Per esso Amaduzzi finisce in sospetto di eresia, avendo sottolineato
l'importanza del nuovo pensiero di Locke, autore già
all'Indice dal 1734. Amaduzzi collabora intensamente con i
cosiddetti giansenisti italiani, per usare una definizione
ambigua, al posto della quale sarebbe meglio di parlare, come
faceva Rodolico, di cattolici che si opponevano a condanne
e persecuzioni. Il Giansenismo era stato condannato nel 1713
con la "bolla" Unigenitus di Clemente XI.
A salvare Amaduzzi è la protezione di un altro pontefice
romagnolo, Pio VI, successore di Ganganelli. (Clemente XIV
aveva nominato Amaduzzi docente di Greco alla Sapienza, e
Sovrintendente alla Stamperia di Propaganda Fide, dietro raccomandazione
di Planco).
Amaduzzi non fu soltanto un erudito raffinato, come aveva
appreso alla scuola di Bianchi, ma sempre dimostrò
un acceso spirito critico in campo filosofico, che non risparmia
neppure il suo maestro. (Dopo la sua morte, Amaduzzi celebra
Planco con un Elogio sull'Antologia Romana, in cui si legge:
"Mancò di un certo criterio, per il che fu soggetto
talvolta a qualche paralogismo", cioè a sillogismi
falsi con apparenza di verità.) Con i propri discorsi
filosofici, Amaduzzi rovescia le posizioni emergenti dalle
leggi accademiche dei Lincei planchiani. In queste leggi,
la lettura delle opinioni dei "dottissimi filosofi"
ed "uomini eruditissimi" si antepone all'"investigazione
della stessa natura".
Con questi princìpi Bianchi accantona il metodo della
"sensata esperienza". Ne deriva una totale divergenza
tra la sua pratica scientifica in campo anatomico, ed il suo
modus operandi di accademico linceo. In tal modo, Planco in
ambito teorico nega i presupposti di quella stessa pratica
scientifica. Per questo motivo egli si colloca tra vecchia
erudizione e Nuova Scienza, in una posizione che ha parecchie
ombre oltre a molte luci, e che rispecchia fedelmente il complessivo
andamento di un processo più generale che caratterizza
la storia del pensiero settecentesco.
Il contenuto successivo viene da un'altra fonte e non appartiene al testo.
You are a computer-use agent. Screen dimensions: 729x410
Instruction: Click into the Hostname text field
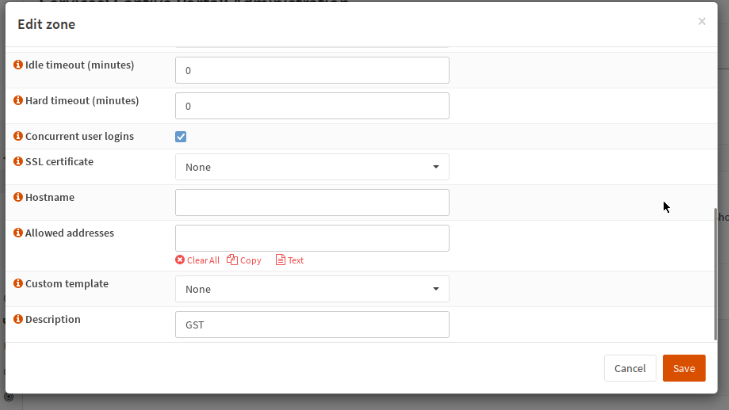point(312,203)
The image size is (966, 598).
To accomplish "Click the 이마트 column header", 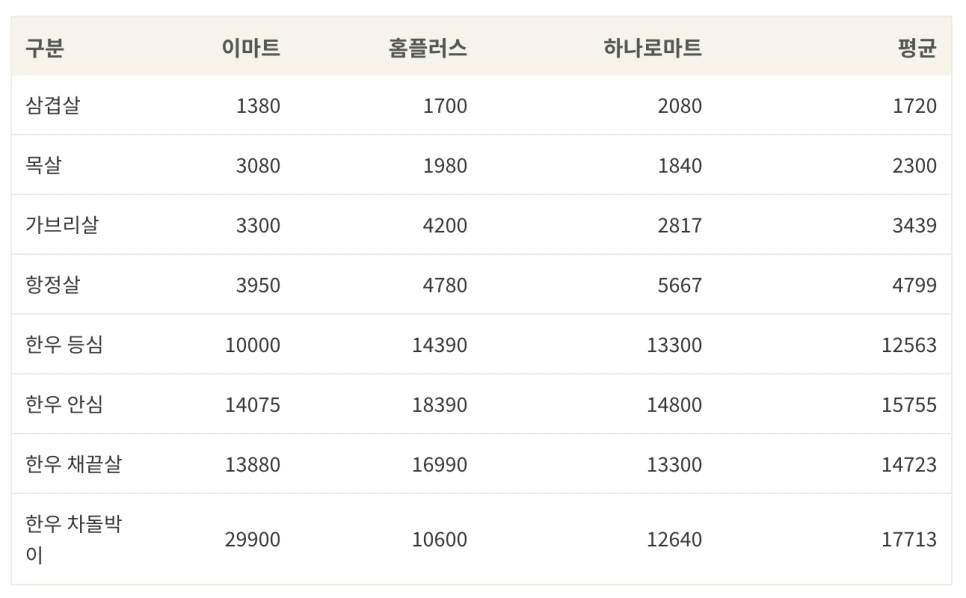I will click(x=250, y=47).
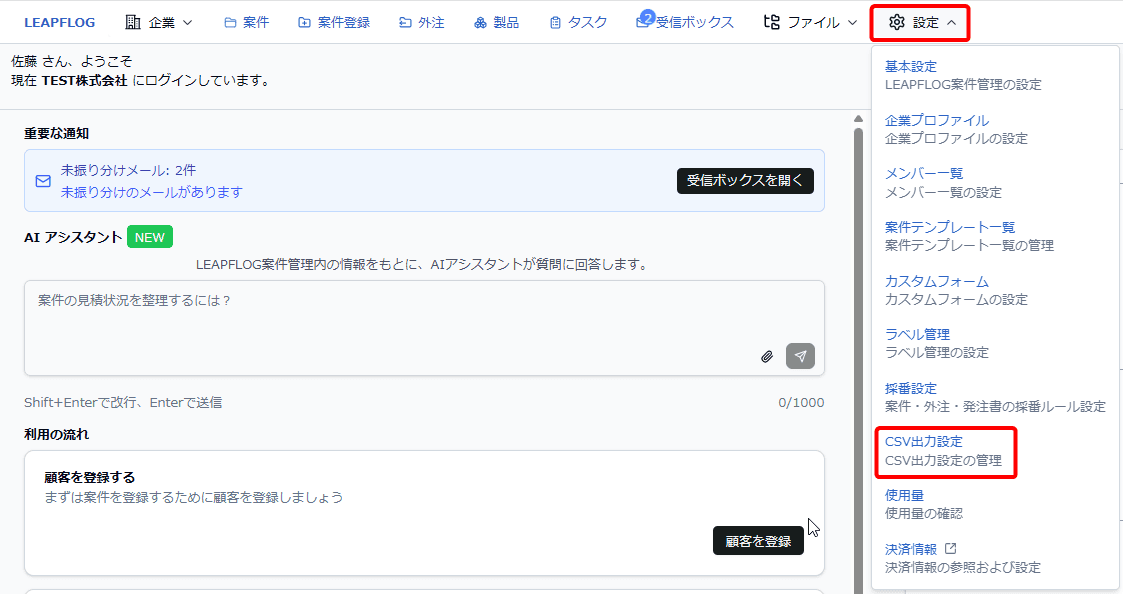The image size is (1123, 594).
Task: Click the paperclip attachment icon in AI assistant
Action: click(767, 355)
Sopravvive talora in
lui una particolare concezione della cultura, intesa come
riservato dominio dell'uomo dotto, il quale ha il privilegio
di sentenziare grazie al suo ruolo di maestro, e non per il
valore dei risultati a cui perviene.
Il superamento dei limiti teorici e dottrinali delle leggi
lincee, avviene (in ambito locale) grazie ad un altro scienziato
che fu allievo di Bianchi, e che oggi è purtroppo non
molto ricordato, anche se nel '700 ebbe fama europea. Si tratta
di Giovanni Antonio Battarra. Egli scopre che la generazione
dei funghi procede "per semenza e non spontaneamente
dalla putredine". Battarra applica correttamente il metodo
di indagine sperimentale nei confronti di quella Natura che,
con i suoi misteri, tanto appassiona Planco.
Al proposito, Bianchi scrive: "la Natura pare che ami
di far palesi a poco a poco i suoi segreti". E' una sentenza
che, con una formula di apparente perfezione, sembra sigillare
tutto il discorso scientifico in una solennità che
dovrebbe spingerci a considerare la Natura quale depositaria
della Sapienza da essa somministrataci. L'opinione di Planco
rimanda al pensiero di Epicuro, secondo cui le cose si rivelano
a noi attraverso il "flusso" che esse emettono;
pensiero che Bianchi aveva conosciuto certamente attraverso
Diogene Laerzio: "è per la penetrazione in noi
di qualcosa dall'esterno che vediamo le figure delle cose
e le facciamo oggetto del nostro pensiero".
Quanto l'immagine della ricerca scientifica offertaci da Bianchi,
sia distante dalle pagine che in quegli anni apparivano nell'Encyclopédie,
lo dice il confronto di essa con una semplice citazione da
Diderot: "Noi disponiamo di tre mezzi principali: l'osservazione
della natura, la riflessione e l'esperimento. L'osservazione
raccoglie i fatti; la riflessione li combina; l'esperimento
verifica il risultato di questa combinazione. Occorre che
l'osservazione della natura sia assidua, che la riflessione
sia profonda e che l'esperienza sia esatta. Di rado si trovano
uniti questi mezzi; ed anche i geni creatori non sono comuni."